• [TASK DATA]

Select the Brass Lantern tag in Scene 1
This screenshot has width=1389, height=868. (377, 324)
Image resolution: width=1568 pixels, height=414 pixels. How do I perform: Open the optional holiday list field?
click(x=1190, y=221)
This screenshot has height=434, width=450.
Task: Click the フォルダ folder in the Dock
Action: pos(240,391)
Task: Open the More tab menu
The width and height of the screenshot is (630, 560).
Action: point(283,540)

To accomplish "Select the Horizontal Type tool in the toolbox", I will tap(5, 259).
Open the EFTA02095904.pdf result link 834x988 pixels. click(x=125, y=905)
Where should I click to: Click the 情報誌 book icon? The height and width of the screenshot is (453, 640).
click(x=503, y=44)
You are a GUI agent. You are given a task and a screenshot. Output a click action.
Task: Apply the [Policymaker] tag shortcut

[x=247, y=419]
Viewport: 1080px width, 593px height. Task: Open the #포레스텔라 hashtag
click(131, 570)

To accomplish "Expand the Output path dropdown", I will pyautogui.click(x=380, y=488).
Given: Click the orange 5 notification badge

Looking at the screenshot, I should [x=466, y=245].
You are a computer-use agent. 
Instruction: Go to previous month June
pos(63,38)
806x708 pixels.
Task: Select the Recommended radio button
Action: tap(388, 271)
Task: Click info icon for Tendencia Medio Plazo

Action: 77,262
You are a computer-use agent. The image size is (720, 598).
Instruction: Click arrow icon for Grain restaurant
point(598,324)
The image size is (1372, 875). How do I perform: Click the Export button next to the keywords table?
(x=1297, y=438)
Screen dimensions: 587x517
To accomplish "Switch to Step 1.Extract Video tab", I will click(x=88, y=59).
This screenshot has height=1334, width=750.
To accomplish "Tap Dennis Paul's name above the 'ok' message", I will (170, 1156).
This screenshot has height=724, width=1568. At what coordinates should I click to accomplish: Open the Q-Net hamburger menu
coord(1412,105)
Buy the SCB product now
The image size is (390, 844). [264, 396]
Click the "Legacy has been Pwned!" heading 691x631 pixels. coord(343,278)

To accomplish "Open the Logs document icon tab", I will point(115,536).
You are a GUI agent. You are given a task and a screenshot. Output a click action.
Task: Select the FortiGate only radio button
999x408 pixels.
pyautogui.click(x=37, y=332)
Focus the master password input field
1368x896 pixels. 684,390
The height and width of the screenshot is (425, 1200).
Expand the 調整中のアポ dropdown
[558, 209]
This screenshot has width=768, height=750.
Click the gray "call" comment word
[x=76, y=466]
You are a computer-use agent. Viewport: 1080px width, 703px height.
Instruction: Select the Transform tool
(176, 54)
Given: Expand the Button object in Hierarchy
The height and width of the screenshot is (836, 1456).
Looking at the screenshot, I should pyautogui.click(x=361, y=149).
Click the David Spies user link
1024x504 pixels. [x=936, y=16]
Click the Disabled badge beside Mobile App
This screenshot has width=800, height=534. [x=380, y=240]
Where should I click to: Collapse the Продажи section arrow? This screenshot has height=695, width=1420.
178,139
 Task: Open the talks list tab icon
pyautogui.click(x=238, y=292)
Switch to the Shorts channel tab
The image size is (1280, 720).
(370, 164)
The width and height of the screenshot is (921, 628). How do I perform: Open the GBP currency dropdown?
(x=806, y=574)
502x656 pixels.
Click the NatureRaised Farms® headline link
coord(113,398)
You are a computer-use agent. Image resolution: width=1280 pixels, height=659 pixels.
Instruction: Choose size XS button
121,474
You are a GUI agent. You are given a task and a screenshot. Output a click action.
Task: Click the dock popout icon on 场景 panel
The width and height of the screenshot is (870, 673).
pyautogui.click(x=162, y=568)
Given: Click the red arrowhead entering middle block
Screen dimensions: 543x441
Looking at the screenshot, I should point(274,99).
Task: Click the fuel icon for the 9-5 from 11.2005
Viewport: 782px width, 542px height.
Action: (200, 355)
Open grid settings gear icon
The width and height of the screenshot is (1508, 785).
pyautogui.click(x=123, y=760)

• [WHAT TO WORK ON] From the listing above, output exactly the run of lines that starts with the line containing "The height and width of the screenshot is (836, 1456)." and ends with the line containing "Task: Click the fuel".

• [THE ANSWER]
The height and width of the screenshot is (836, 1456).
Looking at the screenshot, I should pyautogui.click(x=361, y=149).
Click the David Spies user link
1024x504 pixels. [x=936, y=16]
Click the Disabled badge beside Mobile App
This screenshot has width=800, height=534. [x=380, y=240]
Where should I click to: Collapse the Продажи section arrow? This screenshot has height=695, width=1420.
178,139
 Task: Open the talks list tab icon
pyautogui.click(x=238, y=292)
Switch to the Shorts channel tab
The image size is (1280, 720).
(370, 164)
The width and height of the screenshot is (921, 628). How do I perform: Open the GBP currency dropdown?
(x=806, y=574)
502x656 pixels.
Click the NatureRaised Farms® headline link
coord(113,398)
You are a computer-use agent. Image resolution: width=1280 pixels, height=659 pixels.
Instruction: Choose size XS button
121,474
You are a GUI agent. You are given a task and a screenshot. Output a click action.
Task: Click the dock popout icon on 场景 panel
The width and height of the screenshot is (870, 673).
pyautogui.click(x=162, y=568)
Given: Click the red arrowhead entering middle block
Screen dimensions: 543x441
Looking at the screenshot, I should point(274,99).
Task: Click the fuel icon for the 9-5 from 11.2005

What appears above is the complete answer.